Re: TWO WEEK LAST CALL: Regularizing Port Numbers for SSL.

Mark Shuttleworth writes:
> Win Treese wrote:
> > I think that we have a practical problem to solve in
> > the short term. Even if we agreed that the "right thing"
> > was to multiplex applications over a TLS channel, or
> > that the "right thing" was to let applications negotiate
> > their own use of TLS, it would take a while to get the
> > necessary specs on the standards track.
> > 
> > Chris's proposal lets a number of projects proceed,
> > so I think we should go ahead with it. I encourage
> > continued thinking and proposals to solve the broader
> > problem, but I think they go beyond the charter of
> > this working group now.
> 
> You can never undo this, Win.  Never ever.  Once IANA approves that
> request those ports are gone in the short and long term,  because somebody
> somewhere will still be running a secure server on one of them.
> 
> If there were even one shred of evidence that NS and MS had met to resolve
> this "The Right Way",  and failed,  then that would be one thing.

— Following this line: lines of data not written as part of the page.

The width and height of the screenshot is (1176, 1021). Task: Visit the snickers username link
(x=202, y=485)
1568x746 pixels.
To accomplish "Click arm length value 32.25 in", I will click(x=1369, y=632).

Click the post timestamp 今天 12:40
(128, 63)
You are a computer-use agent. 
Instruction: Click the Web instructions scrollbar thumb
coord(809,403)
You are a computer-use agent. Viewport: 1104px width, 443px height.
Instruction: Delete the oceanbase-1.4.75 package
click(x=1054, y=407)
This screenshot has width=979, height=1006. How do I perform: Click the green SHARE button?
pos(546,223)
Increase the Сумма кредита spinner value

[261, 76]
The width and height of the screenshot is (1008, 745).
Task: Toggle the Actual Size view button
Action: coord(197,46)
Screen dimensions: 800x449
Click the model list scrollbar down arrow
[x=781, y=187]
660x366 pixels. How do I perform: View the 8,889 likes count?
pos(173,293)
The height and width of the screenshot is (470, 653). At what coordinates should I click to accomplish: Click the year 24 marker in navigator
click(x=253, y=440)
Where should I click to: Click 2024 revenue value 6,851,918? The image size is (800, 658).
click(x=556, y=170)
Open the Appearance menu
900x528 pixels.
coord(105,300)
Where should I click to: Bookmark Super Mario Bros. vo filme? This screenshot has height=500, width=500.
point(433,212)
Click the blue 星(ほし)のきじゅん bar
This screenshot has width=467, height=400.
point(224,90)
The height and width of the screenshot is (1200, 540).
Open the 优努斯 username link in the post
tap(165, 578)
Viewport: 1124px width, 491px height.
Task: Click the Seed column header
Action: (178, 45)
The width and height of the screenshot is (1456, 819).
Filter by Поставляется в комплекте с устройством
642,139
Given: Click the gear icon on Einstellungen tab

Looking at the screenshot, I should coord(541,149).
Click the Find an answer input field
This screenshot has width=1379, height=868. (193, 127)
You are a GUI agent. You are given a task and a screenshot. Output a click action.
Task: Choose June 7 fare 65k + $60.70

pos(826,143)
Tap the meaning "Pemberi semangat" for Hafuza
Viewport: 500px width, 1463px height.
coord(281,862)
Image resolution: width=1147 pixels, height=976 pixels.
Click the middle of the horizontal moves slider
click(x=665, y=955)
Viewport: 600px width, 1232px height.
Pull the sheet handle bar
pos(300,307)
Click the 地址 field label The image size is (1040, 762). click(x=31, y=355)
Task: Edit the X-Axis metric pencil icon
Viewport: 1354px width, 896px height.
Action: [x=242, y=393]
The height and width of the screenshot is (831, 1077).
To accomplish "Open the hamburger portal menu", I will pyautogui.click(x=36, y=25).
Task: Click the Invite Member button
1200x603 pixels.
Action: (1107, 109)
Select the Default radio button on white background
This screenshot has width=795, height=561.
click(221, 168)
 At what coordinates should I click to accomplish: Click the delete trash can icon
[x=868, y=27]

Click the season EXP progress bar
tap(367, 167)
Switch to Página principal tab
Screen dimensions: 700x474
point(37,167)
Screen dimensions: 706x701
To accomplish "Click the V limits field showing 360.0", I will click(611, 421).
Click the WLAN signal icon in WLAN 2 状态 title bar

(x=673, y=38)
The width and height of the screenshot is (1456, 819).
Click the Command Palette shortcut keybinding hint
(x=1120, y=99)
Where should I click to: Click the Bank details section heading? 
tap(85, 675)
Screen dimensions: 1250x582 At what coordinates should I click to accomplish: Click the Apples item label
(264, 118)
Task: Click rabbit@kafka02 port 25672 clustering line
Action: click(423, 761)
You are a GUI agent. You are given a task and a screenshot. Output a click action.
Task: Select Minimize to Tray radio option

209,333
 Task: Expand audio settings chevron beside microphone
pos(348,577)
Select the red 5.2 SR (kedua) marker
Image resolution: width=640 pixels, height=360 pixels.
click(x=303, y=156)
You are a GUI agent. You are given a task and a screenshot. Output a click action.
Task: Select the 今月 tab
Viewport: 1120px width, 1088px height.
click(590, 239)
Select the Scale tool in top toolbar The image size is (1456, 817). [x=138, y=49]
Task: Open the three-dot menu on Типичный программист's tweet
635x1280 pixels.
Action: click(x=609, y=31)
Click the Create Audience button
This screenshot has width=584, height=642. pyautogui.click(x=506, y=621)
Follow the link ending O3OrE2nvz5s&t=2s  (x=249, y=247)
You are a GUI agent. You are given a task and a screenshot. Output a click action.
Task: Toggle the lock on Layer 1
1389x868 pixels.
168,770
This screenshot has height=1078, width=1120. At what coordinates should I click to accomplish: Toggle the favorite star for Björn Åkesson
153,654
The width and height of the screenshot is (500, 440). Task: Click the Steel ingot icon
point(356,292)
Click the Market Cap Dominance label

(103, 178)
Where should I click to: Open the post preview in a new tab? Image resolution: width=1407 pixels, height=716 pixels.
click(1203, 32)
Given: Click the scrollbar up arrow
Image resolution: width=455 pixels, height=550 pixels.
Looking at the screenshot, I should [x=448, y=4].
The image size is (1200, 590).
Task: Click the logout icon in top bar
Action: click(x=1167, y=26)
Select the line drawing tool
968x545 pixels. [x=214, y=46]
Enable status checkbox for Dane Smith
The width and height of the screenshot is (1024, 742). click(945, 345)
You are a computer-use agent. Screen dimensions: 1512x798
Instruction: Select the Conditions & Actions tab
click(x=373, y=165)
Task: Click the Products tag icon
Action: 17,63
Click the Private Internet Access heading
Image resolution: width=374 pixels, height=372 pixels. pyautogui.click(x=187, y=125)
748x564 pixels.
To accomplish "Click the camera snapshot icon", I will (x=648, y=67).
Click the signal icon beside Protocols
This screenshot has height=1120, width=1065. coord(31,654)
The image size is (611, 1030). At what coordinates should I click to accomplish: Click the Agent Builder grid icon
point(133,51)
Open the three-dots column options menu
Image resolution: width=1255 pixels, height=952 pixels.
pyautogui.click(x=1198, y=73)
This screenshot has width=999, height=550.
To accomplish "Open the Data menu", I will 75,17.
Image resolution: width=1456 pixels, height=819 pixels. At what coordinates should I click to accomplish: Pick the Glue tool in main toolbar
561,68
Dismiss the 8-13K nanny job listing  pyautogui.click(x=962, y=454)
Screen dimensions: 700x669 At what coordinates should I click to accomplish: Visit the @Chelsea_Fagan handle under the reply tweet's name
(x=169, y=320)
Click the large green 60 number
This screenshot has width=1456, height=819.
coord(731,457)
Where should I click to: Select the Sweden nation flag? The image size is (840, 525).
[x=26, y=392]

Mark, why do NS and MS need to meet on this?  We, the IETF working
group, are the ones making the decision, not NS and MS.  Admittedly
much of the WG's discussions have been MS vs NS but I think we've been
getting away from that, and I think that's a good thing.

Why would you want to re-politicize the WG?

>  But there is no such evidence.  This is an exercise in stubborness. 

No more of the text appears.